Custodio - Historia de un perro leal

Custodio era hijo de un majestuoso perro llamado El Capitán, al que los niños de la hacienda conocían cariñosamente como "El Capi". Pero a diferencia de su padre —un enorme perro lobo de hermoso pelaje y mandíbulas potentes—, Custodio era medio aguacatero, quizás por el linaje callejero de su madre. Sin embargo, en nobleza y lealtad, Custodio no solo igualaba al Capi, sino que bien podría decirse que lo sobrepasaba.

La muerte del Capi fue tan trágica como hermosa. Cayó a machetazos defendiendo a su dueño, un hombre de buen corazón, pero perdidamente borracho, quien había quedado dormido al borde de un camino rural. Los malhechores que lo encontraron tirado no contaron con la fiereza del Capi. Cuando el hombre despertó de su borrachera y supo cómo había muerto su fiel compañero por salvarlo, no pudo soportar la pena y la vergüenza. Se quitó la vida.

La viuda, destrozada por tanto dolor, regaló al cachorrito Custodio a su compadre Dimas, un hombre que no bebía y además amaba a los perros. No podía quedarse con él: cada vez que miraba al cachorro, revivía la dolorosa muerte del noble Capi.

Durante muchos años, Custodio vivió al lado de Dimas como su sombra más fiel. Pero por caprichos del destino, la esposa de Dimas no era amante de los perros. Conforme Custodio envejecía —su andar se volvía lento, su pelaje perdía el lustre—, la presencia del animal comenzó a incomodar a la mujer. Día tras día hostigaba a su marido, insistiéndole que debía sacrificar a aquel perro viejo que podía hasta traer enfermedades a sus hijos.

Ofendido por estas quejas, Dimas comenzó a llevarse a Custodio a todas partes, liberando así a su mujer de su "tormento". Pero la paz del hogar ya estaba rota, muy lejos quedaban aquellos días en que Custodio era un cachorro hermoso y juguetón.

No eran ricos, mas tampoco pobres, y se preciaban de ser gente honrada. Dimas había heredado de su padre un reloj bañado en oro, y siendo un hombre ajeno al lujo, aquel era el objeto más valioso que poseía.

Un buen día tuvo que ir al pueblo a pagar una deuda al banco. Por supuesto, se llevó a Custodio. Su mujer le había preparado un par de alforjas: en una, quince mil pesos para el banco; en la otra, un generoso almuerzo que sabía Dimas compartiría con el perro.

Al mediodía, cansado de cabalgar, con Custodio jadeando tras haber seguido a la mula, se detuvieron a orillas de un río. Después de compartir el almuerzo, Dimas se quedó dormido mientras Custodio montaba guardia a su lado.

Al despertar, Dimas se quitó el reloj de su padre para lavarse cara y manos en el río, y reanudó el viaje con prisa.

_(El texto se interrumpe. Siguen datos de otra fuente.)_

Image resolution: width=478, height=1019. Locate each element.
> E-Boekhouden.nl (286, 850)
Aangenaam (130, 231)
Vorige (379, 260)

De manera inusual, Custodio estaba sumamente inquieto: no dejaba de ladrar y saltar alrededor de la mula, que se había puesto nerviosa.

Finalmente, Dimas se exasperó con la actitud del perro. "Quizás mi mujer tenga razón", pensó, "Custodio ya está muy viejo". Sacó su pistola y se dispuso a sacrificar a su amigo, creyendo que era hora de que descansara en paz, pues parecía que la edad lo estaba enloqueciendo.

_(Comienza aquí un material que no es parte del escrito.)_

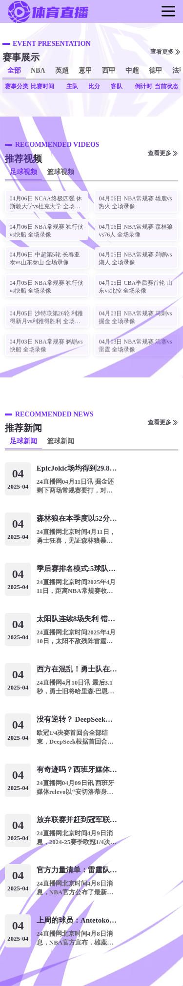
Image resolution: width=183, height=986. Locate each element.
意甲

Justo cuando Dimas apretó el gatillo, Custodio saltó hacia él y la mula, tratando desesperadamente de llamar su atención. El disparo, que iba dirigido a la cabeza del animal, se incrustó en su cuello. Custodio soltó un chillido de dolor y corrió de vuelta por el camino.

"Querido amigo", murmuró Dimas con pesar, "seguramente morirás en el monte, pero al fin tendrás tu merecido descanso".

Al llegar al pueblo, Dimas descubrió horrorizado que no llevaba ni las alforjas ni el reloj de oro de su padre. Partió de regreso al galope hasta el lugar del río donde habían almorzado.

Allí encontró a Custodio tendido en un charco de sangre, pero cuidando fielmente las alforjas y el reloj que yacía a su lado. Al verlo llegar, el moribundo animal movió la cola y gimió suavemente, entre el dolor y la alegría.

Con los ojos anegados en lágrimas, Dimas, sintiéndose morir, se abalanzó sobre Custodio para abrazarlo. El perro agitó su cola con plena dicha, lamió por última vez la cara de su amo, exhaló su último suspiro y partió finalmente a reunirse con su majestuoso padre, El Capitán.

La lealtad verdadera no conoce de razas ni apariencias. Como su noble padre, Custodio había dado la vida defendiendo lo que más amaba.